Reps. Bill Huizenga, R-Michigan, and Andy Barr, R-Kentucky, introduced legislation today that would prevent the SEC from requiring securities issuers to make disclosures about carbon emissions, unless the information is likely to be material to an investor. The bill is the Mandatory Materiality Requirement Act.
Huizenga and Barr are ranking members of subcommittees of the U.S. House Committee on Financial Services.
Though the legislation does not explicitly mention items such as “climate,” “environment” or “greenhouse gas,” it would amend both the Securities Act of 1933 and the Securities Exchange Act of 1934 to require that any disclosure mandated by the SEC is material for investors’ investment decisions. It is intended to pre-empt an SEC proposal from March that public companies provide certain climate-related financial data and information on greenhouse gas emissions in their public disclosure filings.

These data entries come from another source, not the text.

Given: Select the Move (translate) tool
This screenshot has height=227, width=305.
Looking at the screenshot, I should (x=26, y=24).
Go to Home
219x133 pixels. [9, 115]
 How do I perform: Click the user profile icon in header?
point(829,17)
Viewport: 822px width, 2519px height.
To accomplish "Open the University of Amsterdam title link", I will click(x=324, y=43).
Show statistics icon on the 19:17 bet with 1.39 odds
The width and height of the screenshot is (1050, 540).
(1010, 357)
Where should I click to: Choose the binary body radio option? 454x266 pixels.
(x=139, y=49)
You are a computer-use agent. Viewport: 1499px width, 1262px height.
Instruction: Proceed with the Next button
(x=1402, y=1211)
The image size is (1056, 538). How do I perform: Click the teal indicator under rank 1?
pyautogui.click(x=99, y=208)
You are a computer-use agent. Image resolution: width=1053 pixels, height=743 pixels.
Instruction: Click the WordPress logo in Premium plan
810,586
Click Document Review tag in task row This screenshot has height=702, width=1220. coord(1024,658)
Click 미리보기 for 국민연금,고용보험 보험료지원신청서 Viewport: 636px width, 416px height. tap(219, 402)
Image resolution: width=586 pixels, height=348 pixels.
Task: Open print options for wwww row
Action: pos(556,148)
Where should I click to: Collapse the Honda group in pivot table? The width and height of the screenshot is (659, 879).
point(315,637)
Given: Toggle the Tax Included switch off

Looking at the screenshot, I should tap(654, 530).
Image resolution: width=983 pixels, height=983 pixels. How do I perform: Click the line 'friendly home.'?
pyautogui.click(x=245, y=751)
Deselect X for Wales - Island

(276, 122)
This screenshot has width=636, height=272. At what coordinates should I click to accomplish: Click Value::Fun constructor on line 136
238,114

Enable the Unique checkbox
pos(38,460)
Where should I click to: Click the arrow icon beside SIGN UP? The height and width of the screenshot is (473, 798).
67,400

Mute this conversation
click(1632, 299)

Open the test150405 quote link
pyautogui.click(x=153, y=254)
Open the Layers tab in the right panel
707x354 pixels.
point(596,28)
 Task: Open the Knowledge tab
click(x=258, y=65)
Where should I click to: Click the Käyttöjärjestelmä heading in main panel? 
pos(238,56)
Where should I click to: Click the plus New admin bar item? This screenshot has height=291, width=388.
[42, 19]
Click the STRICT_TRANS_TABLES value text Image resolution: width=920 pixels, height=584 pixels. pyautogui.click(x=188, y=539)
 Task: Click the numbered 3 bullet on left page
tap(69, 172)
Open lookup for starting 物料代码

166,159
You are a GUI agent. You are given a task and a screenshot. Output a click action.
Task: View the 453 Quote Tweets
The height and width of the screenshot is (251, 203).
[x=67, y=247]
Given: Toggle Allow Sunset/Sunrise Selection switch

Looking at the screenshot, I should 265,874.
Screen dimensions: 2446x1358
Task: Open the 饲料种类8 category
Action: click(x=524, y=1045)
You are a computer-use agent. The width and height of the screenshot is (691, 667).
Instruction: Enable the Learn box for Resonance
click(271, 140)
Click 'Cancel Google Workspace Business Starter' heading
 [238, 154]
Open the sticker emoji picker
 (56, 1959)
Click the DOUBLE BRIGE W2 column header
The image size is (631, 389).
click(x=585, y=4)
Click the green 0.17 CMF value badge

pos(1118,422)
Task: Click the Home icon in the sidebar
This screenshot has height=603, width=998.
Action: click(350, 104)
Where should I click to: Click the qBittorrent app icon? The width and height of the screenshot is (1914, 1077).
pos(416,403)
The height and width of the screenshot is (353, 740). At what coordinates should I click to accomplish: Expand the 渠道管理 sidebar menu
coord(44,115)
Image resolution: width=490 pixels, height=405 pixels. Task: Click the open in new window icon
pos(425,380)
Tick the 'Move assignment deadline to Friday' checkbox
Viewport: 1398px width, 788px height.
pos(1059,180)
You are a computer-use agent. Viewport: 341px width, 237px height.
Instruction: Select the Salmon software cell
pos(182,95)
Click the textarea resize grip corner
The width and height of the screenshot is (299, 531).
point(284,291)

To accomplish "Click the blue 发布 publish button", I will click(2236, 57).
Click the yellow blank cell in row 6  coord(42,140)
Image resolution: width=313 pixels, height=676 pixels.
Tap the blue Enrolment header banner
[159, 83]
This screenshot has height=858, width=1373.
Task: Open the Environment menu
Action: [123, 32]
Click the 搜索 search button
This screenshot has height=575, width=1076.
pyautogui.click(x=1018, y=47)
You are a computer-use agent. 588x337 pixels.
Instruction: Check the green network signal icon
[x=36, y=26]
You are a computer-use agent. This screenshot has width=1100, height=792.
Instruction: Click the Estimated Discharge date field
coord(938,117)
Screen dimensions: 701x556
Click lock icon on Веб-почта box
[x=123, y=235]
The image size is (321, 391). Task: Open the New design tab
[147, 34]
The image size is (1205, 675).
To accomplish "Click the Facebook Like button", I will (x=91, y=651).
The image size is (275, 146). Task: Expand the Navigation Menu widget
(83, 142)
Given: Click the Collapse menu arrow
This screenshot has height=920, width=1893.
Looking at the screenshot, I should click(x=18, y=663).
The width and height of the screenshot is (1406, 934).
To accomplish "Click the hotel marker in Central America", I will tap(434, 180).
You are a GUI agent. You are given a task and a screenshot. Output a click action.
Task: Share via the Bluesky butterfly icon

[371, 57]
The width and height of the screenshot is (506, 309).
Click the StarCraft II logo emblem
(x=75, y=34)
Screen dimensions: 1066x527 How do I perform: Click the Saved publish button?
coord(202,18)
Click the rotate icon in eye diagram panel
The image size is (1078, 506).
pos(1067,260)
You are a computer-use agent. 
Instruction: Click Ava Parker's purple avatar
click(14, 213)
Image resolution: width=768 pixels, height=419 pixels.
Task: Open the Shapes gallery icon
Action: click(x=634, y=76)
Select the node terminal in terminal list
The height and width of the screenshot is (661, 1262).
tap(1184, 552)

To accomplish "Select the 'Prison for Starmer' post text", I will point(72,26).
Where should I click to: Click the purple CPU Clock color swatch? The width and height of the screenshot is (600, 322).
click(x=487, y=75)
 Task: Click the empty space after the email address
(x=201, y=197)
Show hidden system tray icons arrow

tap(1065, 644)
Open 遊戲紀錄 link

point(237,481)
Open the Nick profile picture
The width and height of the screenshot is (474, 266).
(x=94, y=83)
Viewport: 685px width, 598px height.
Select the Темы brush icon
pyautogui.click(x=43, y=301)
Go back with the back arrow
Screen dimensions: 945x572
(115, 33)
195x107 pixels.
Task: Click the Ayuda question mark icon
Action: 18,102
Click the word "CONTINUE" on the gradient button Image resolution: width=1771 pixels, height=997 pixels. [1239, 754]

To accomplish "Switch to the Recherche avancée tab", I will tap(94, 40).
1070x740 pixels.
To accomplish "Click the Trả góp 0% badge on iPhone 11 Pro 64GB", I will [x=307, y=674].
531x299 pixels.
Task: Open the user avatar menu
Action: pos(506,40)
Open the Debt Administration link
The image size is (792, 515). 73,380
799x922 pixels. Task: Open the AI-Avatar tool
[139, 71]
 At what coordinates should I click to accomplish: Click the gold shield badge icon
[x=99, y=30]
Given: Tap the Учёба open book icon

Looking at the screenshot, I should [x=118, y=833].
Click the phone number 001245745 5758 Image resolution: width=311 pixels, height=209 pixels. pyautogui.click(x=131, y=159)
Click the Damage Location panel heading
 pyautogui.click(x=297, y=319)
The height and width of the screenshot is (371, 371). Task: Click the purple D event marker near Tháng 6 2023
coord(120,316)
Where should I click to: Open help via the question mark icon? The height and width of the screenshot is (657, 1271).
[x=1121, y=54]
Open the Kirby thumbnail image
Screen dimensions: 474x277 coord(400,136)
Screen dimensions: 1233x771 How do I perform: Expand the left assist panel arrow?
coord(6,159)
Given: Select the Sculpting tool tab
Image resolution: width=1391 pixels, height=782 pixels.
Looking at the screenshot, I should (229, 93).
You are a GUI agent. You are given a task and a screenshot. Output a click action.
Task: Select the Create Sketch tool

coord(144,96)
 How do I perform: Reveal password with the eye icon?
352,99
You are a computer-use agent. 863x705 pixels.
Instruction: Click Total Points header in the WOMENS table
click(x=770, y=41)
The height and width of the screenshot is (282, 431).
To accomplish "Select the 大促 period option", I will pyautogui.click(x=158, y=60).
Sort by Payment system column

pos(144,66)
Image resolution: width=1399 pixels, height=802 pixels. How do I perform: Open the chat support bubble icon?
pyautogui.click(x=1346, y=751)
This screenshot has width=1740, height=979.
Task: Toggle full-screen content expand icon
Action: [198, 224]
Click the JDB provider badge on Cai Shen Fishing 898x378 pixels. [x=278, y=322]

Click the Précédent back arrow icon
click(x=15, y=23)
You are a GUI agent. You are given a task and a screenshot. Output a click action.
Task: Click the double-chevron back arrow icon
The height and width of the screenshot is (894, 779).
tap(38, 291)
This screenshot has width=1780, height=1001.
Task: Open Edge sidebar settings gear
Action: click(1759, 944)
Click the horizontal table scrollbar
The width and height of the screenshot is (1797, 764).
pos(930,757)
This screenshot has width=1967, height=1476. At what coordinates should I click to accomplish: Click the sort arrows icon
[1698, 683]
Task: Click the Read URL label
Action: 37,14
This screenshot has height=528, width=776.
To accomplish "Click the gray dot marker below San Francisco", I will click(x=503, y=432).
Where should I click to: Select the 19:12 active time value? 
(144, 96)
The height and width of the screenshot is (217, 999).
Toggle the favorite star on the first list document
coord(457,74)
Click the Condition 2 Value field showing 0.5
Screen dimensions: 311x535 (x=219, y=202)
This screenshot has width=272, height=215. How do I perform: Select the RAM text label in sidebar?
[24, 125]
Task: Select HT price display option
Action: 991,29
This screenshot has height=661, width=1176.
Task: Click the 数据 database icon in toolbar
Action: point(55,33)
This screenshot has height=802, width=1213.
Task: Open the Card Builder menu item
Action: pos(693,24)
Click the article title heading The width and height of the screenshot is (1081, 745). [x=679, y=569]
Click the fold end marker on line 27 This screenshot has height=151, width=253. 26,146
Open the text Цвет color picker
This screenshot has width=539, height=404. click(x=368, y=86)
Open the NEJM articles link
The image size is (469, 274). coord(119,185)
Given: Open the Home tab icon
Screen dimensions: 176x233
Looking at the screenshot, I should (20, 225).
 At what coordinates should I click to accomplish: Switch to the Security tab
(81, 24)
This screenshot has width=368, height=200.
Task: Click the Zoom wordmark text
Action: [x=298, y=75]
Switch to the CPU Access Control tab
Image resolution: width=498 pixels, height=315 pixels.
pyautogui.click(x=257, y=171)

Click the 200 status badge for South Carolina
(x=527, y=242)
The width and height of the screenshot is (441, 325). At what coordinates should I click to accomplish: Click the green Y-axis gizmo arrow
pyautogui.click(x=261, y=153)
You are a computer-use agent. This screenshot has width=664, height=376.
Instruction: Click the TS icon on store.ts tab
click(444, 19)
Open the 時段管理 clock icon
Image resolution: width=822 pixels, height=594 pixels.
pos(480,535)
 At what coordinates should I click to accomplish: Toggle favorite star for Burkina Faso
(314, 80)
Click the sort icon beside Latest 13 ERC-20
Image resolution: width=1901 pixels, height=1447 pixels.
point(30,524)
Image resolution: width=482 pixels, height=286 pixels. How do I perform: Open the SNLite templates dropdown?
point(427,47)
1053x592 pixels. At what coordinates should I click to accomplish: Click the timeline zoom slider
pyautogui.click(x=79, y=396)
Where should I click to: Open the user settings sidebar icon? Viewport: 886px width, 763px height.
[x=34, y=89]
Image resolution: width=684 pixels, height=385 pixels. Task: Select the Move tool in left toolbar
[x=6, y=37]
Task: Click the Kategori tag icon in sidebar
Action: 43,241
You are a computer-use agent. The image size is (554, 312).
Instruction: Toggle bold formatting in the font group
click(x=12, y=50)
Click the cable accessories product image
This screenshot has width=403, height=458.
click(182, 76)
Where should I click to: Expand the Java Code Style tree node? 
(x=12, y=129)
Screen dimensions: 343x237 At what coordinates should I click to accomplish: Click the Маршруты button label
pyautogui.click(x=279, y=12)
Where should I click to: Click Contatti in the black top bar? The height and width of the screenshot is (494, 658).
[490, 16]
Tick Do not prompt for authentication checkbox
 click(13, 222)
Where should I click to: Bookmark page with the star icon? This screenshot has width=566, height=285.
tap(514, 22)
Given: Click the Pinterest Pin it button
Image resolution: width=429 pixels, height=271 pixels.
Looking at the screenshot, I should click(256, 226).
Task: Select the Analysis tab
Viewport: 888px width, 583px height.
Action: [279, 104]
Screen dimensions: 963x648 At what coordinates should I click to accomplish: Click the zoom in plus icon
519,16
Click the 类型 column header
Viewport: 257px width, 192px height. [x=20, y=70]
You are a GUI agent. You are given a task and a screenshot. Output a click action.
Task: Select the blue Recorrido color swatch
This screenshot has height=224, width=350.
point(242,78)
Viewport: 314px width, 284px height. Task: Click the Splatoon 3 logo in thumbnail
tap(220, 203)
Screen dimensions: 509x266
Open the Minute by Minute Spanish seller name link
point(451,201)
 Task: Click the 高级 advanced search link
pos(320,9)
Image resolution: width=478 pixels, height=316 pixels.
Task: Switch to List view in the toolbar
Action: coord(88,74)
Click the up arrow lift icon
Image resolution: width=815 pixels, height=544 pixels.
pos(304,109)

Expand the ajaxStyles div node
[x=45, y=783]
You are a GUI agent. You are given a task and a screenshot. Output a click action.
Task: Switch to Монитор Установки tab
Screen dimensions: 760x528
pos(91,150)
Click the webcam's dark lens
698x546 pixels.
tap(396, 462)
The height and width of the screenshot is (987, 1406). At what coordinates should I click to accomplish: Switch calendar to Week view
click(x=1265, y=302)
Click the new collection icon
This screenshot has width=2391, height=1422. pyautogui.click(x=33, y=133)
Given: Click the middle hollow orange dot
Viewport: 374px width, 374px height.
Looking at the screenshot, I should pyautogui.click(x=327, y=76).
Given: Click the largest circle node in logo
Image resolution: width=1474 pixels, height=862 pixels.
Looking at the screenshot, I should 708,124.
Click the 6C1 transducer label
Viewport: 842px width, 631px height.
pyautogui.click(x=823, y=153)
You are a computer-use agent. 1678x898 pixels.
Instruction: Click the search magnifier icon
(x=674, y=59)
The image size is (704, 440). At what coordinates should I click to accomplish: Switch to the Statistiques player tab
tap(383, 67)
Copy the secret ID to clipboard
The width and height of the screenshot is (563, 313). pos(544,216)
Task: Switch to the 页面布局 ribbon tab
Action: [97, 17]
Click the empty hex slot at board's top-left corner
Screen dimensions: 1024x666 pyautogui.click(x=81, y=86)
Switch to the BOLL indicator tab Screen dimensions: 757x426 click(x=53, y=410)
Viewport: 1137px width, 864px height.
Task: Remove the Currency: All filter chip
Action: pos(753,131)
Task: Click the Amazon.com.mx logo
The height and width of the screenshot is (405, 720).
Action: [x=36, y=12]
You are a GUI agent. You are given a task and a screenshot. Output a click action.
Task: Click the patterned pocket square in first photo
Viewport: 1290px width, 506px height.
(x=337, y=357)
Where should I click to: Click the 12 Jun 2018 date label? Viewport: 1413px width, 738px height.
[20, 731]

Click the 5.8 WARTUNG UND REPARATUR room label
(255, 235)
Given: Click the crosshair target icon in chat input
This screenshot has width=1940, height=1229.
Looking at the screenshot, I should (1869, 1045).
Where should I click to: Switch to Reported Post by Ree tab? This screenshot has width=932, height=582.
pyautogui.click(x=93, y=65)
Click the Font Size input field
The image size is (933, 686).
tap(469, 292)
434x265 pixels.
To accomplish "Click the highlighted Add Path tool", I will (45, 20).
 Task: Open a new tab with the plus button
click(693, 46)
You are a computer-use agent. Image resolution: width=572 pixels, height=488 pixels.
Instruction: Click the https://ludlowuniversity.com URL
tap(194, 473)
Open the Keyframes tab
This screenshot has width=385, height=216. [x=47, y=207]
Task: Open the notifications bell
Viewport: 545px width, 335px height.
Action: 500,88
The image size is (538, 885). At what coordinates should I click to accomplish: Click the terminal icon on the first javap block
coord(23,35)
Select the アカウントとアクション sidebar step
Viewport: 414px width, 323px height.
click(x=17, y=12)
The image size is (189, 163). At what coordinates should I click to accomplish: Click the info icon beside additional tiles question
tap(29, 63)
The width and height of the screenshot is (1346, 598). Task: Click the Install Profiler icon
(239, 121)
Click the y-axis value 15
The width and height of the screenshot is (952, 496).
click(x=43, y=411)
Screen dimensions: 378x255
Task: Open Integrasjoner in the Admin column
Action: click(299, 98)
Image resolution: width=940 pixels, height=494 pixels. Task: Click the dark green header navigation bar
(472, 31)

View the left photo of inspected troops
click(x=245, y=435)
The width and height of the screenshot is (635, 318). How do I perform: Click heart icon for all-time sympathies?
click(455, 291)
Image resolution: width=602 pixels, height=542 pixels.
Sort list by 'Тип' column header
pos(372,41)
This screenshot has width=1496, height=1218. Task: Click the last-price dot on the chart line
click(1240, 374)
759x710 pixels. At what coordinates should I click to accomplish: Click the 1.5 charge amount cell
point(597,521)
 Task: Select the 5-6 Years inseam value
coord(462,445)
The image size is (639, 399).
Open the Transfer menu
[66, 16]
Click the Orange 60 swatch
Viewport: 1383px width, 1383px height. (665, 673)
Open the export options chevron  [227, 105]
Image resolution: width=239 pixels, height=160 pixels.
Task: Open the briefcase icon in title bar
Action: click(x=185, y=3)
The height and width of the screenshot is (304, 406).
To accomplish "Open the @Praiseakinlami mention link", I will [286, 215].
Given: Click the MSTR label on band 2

Barr explained: “I am proud to be an original co-sponsor of the Mandatory Materiality Requirement Act in the House to ensure that the SEC is sticking to its statutory mandate and commend Representative Huizenga and Senator [Mike] Rounds [R-South Dakota,] for helping to lead the charge against woke climate policy in our financial markets and institutions.”
Rounds introduced similar legislation in September. That bill, which carries the same name, likewise does not make explicit mention of “climate,”, “environment,” or “greenhouse gas.” However, the bill has the same stated intent as its House companion, Rounds explained in a press release: “American businesses should not be used as a gateway to advance climate-change policy.”
In March, the SEC proposed a rule that would require public companies to disclose information about their “climate-related risks that are reasonably likely to have a material impact on their business.” The proposal would require public companies to disclose information about direct greenhouse gas emissions, indirect emissions produced as a result of electricity consumption and emissions from its supply chain. This rule has not been finalized and is not in effect.
Another related bill, proposed Monday by Senator John Boozman, R-Arkansas, called the Protect Farmers from the SEC Act, specifically takes aim at the provision to require greenhouse gas emissions to be disclosed by agriculture companies. Boozman’s bill would exempt agriculture companies from any future disclosure requirements. Unlike the other bills, Boozman’s does mention “greenhouse gas” in its text.
Senator Tom Cotton, R-Arkansas, proposed legislation on Thursday that addresses the U.S. Department of Labor regulation that would permit ESG considerations to be used by retirement plan fiduciaries. Cotton’s one-page bill would invalidate the DOL rule without replacing it with other legal guidance. In a press release, Cotton said that retirement plans should avoid, “ESG scams.”